#### [What is required]
Beginning with the line containing "The image size is (980, 551)." and ending at the last line of the records, transcribe each line exactly. Do not include pictures.

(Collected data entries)

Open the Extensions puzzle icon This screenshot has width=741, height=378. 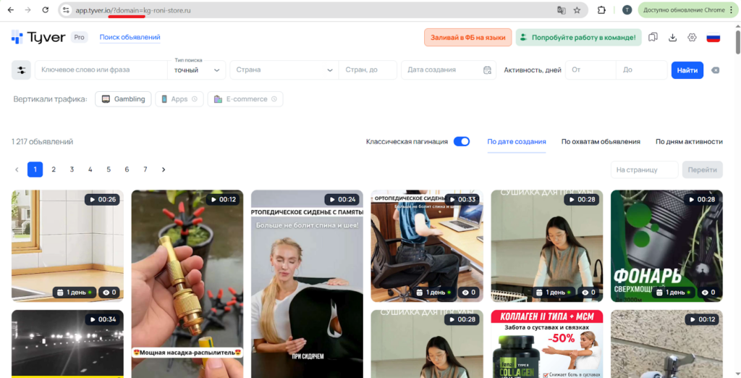[x=601, y=10]
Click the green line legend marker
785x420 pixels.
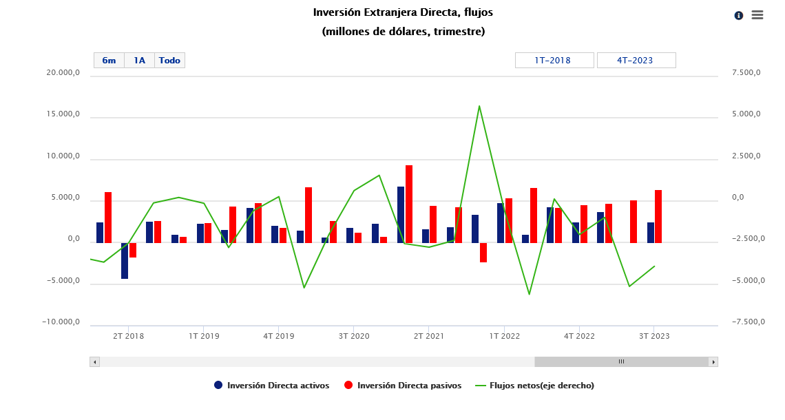point(481,386)
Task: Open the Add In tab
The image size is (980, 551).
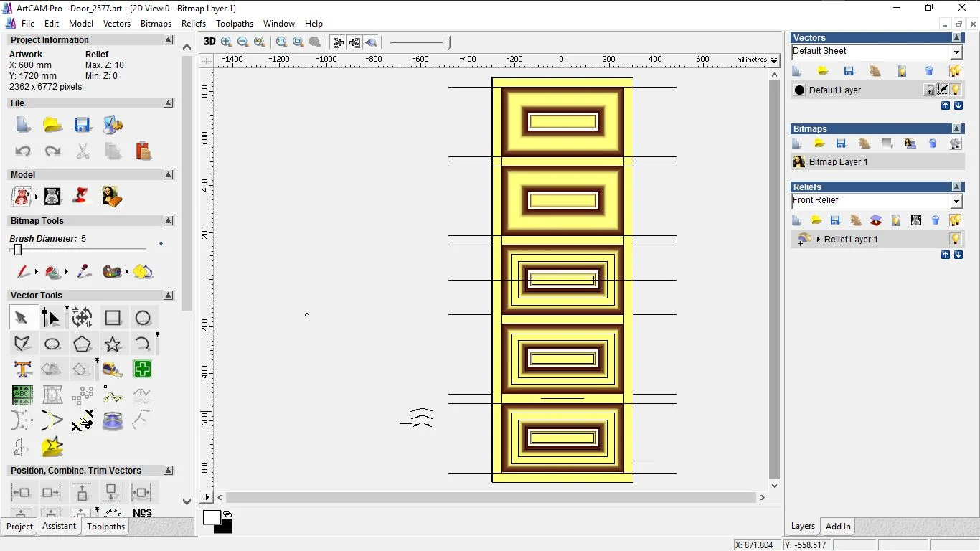Action: click(x=838, y=527)
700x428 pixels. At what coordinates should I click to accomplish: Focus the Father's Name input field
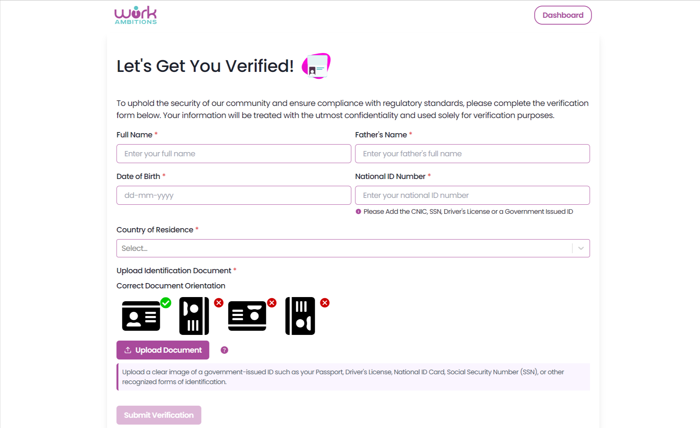[472, 154]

#### [Result below]
The image size is (980, 551).
Action: click(x=838, y=527)
700x428 pixels. At what coordinates should I click to accomplish: Focus the Father's Name input field
[472, 154]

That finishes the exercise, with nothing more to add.